Mas o Senhor pede, também, a nossa vontade. Pede que ela se deixe moldar, formar. Sim, não basta escutar. É, também, preciso querer. E é preciso que o nosso querer se deixe moldar por aquele amor primeiro e último. Queremos amar como o Senhor. Queremos aquilo que Deus quer — e quando tal acontece, sabemos que temos tudo quanto queremos, como dizia S. Afonso Maria de Ligório.

É que o amor é um querer que se dispõe a fazer o bem à pessoa amada. Dispomos tudo o que depende de nós para esse amor. "Querer" significa colocar o que somos, o que fazemos, o que sonhamos, no seio daquilo a que S. Paulo chamava a "obediência da fé": queremos sentir, ver, pensar, falar, caminhar, agir como Jesus e a partir dele.
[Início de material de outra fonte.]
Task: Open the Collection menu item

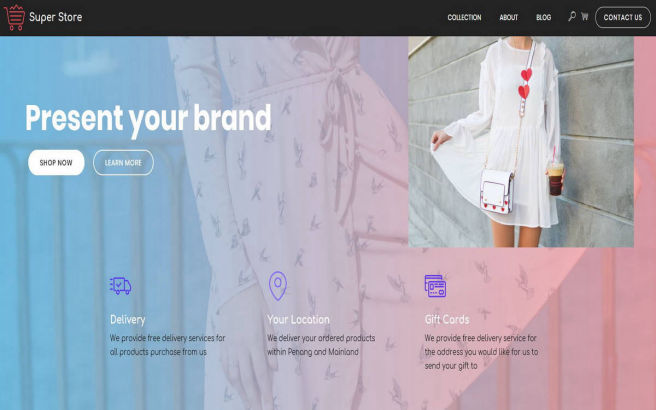Action: [x=464, y=18]
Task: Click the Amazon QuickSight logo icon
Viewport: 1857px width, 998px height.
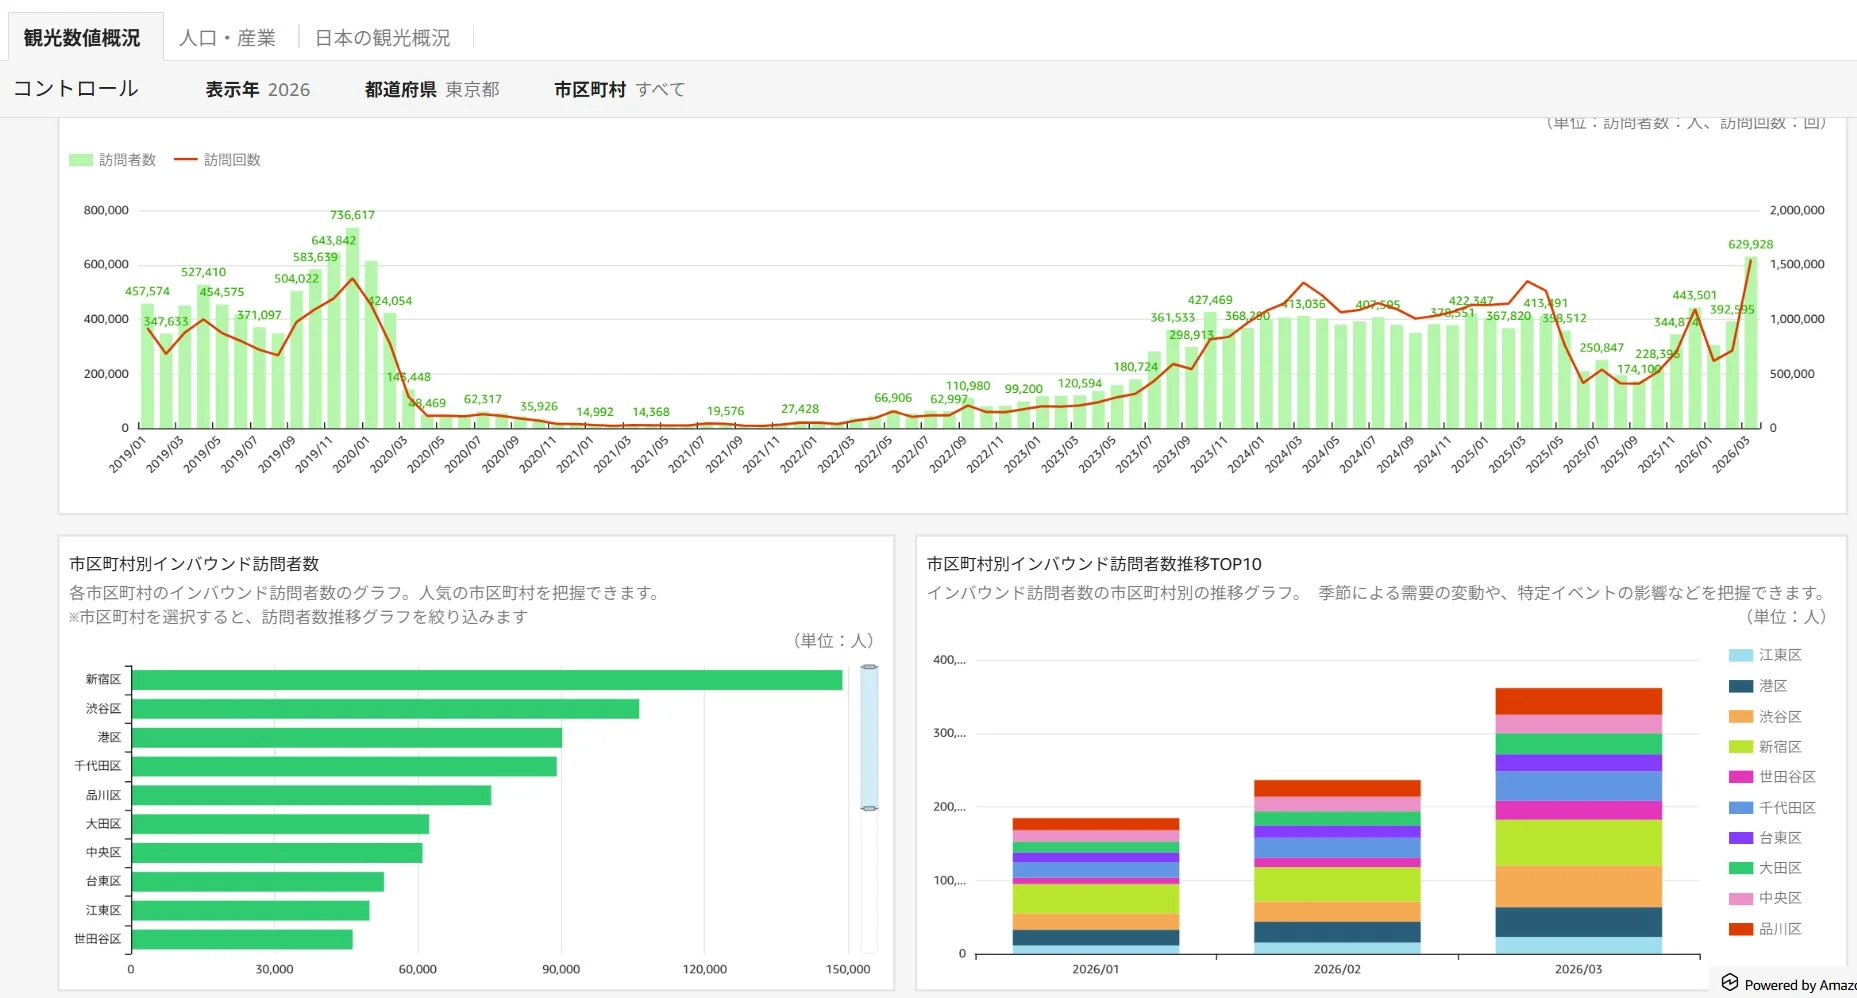Action: 1730,983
Queremos ser um com Ele e mostrar a sua presença.

Mas sabemos que, para nós sacerdotes, a santidade significa, também (e de um modo essencial), cuidar dos irmãos. Apascentar aquelas que são as ovelhas do seu rebanho e que Ele nos entrega, que Ele confia ao nosso cuidado. Foi assim com Pedro (até mesmo para o fazer perdoar-se a traição cometida dias antes): "Pedro, amas-me mais que estes? Apascenta as minhas ovelhas".

E significa, dum modo muito particular, cuidarmos uns dos outros, como presbitério. Significa não tanto agirmos como classe mas como irmãos, corresponsáveis uns pelos outros e por todos. Significa sermos bons uns para os outros. Significa valorizarmos o bem que o outro faz e procurar esquecer os erros que porventura tenha cometido — e querer perdoá-los!

E significa, ainda e finalmente, dispormo-nos ao caminho, sempre peregrinos de esperança. Hoje, agora, com a força e o amor do Sagrado Coração de Jesus!